DATA SHOWN below:

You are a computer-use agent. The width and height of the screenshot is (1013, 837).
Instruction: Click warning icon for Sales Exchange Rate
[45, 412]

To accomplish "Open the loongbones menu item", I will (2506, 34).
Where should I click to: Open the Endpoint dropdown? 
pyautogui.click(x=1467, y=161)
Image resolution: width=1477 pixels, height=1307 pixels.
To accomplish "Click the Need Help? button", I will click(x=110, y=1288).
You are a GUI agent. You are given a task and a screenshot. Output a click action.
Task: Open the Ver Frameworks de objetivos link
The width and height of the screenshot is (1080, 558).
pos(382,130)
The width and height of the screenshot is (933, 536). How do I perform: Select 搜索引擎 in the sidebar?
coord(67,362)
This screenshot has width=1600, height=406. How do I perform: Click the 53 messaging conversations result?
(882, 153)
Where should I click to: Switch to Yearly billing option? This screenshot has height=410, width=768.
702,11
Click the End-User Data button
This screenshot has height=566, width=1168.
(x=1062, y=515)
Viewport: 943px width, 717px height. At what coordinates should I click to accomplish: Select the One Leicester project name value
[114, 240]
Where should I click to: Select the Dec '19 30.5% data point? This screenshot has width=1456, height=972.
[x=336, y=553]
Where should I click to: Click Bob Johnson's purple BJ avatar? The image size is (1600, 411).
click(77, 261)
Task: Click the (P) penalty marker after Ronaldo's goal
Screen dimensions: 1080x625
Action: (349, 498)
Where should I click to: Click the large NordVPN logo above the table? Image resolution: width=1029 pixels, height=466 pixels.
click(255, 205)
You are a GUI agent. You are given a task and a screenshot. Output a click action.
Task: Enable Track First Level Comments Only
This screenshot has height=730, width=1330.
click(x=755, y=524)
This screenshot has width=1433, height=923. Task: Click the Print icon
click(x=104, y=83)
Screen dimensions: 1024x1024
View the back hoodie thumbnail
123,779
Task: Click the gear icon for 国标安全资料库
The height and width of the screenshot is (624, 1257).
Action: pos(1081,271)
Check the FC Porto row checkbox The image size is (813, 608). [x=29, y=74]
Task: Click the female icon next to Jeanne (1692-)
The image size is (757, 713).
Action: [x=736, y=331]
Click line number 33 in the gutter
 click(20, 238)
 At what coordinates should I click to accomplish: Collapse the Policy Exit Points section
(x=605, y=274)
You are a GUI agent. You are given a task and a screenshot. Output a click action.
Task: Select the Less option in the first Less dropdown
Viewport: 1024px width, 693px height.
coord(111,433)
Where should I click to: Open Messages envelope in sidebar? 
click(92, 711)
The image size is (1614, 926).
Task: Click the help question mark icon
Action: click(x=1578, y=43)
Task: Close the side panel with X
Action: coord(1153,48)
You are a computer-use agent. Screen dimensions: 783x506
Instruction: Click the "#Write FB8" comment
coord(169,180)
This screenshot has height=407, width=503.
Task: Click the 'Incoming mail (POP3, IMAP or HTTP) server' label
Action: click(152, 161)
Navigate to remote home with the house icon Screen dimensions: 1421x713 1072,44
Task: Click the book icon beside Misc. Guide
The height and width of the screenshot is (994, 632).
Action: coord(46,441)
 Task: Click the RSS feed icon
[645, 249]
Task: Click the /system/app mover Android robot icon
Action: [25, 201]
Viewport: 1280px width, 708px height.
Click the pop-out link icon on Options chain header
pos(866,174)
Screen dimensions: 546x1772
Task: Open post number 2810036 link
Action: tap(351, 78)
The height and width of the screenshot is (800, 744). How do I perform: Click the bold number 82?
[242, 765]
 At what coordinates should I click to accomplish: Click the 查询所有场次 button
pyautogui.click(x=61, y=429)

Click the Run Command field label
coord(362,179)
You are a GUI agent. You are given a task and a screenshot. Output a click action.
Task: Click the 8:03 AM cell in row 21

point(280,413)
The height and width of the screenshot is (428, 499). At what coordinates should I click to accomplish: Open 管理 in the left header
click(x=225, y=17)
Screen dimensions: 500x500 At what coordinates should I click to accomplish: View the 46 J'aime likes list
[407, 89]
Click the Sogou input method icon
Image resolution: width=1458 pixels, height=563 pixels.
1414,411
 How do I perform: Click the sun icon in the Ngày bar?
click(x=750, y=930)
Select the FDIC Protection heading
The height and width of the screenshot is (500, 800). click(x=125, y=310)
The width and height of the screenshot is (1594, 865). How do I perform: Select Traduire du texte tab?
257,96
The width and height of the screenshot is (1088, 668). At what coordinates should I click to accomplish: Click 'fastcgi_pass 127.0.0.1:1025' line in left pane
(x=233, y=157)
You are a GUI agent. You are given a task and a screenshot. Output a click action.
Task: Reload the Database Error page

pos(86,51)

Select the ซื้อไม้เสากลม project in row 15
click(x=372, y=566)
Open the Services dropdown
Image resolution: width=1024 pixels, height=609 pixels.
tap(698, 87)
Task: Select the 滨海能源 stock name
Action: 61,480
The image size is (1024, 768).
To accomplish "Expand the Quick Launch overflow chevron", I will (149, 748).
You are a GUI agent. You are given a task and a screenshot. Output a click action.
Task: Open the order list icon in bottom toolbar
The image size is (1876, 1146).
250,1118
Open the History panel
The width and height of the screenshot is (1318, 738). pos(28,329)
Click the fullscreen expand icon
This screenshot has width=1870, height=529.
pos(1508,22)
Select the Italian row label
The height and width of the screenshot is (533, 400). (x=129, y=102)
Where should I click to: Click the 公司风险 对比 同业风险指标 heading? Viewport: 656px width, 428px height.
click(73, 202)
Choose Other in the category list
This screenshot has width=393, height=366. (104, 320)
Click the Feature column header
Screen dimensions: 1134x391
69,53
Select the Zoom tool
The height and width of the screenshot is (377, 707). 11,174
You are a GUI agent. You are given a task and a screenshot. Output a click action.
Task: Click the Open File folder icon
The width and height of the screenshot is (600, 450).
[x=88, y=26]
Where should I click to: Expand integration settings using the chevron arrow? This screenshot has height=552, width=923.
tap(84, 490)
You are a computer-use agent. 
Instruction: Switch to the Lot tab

End of DATA SHOWN.

# WHAT IS REQUIRED:
The range runs from the line above containing "Check the FC" to the line containing "Task: Select the Less", inclusive. Restate those lines word for word and no others.

# TASK RESPONSE:
Check the FC Porto row checkbox The image size is (813, 608). [x=29, y=74]
Task: Click the female icon next to Jeanne (1692-)
The image size is (757, 713).
Action: [x=736, y=331]
Click line number 33 in the gutter
 click(20, 238)
 At what coordinates should I click to accomplish: Collapse the Policy Exit Points section
(x=605, y=274)
You are a GUI agent. You are given a task and a screenshot. Output a click action.
Task: Select the Less option in the first Less dropdown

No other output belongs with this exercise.